Hi,
Here is the setup for my question: I have lung CT scans from multiple time points for multiple patients. Our team’s radiologist is using Slicer
to perform semi-automated contouring of lung nodules. In addition, he is saving/recording the [xyz]
coordinates of the nodule centroid in anatomical space. Each nodule identified in the CT scans has an ID number. Unfortunately, the nodule IDs are not consistent across scans. The IDs are assigned in order the nodule was observed, and so lesion #1
on one scan might be lesion #2
on another scan, even if they are the same lesion.
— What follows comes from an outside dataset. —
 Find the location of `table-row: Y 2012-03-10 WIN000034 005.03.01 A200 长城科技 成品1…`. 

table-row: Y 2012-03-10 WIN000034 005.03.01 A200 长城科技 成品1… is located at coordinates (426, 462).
So, of course we can have the radiologist manually review scans to determine which lesions IDs are actually the same lesions across scans. But this is prohibitively slow to do. I thought I should be able to use the nodule centroid anatomical coordinates to link lesions across scans. So we looked at the data for two scans for two lesions we know are the same, and yet the anatomical [xyz]
differed substantially. We realized the origins differ, and these numbers are relative to the origin.
So I extracted the image origin coordinates from DICOM header using Slicer
, and then calculated the nodules “distance from origin” using the origin and centroid coordinates. For example:
First scan: centroid [126.3, -38.5, -166.7]
; image origin [185.2, 180.0, -347.7]
Second scan: centroid [121.4, 103.2, -215.9]
; image origin [180.6, 316.6, -382.2]
Subtracting the nodule coordinate from the origin coordinate, we get the “distance from origin”:
First scan: [58.9, 218.5, -181.0]
Second scan: [59.2, 213.5, -166.3]
These numbers are fairly close, which suggested to me I was on the right track. I would expect these numbers to be identical ONLY if the fiducial for the centroid was placed in the EXACT same physical location across scans, right? Does anyone have any thoughts on whether this approach could be used to “link” nodules from different scans?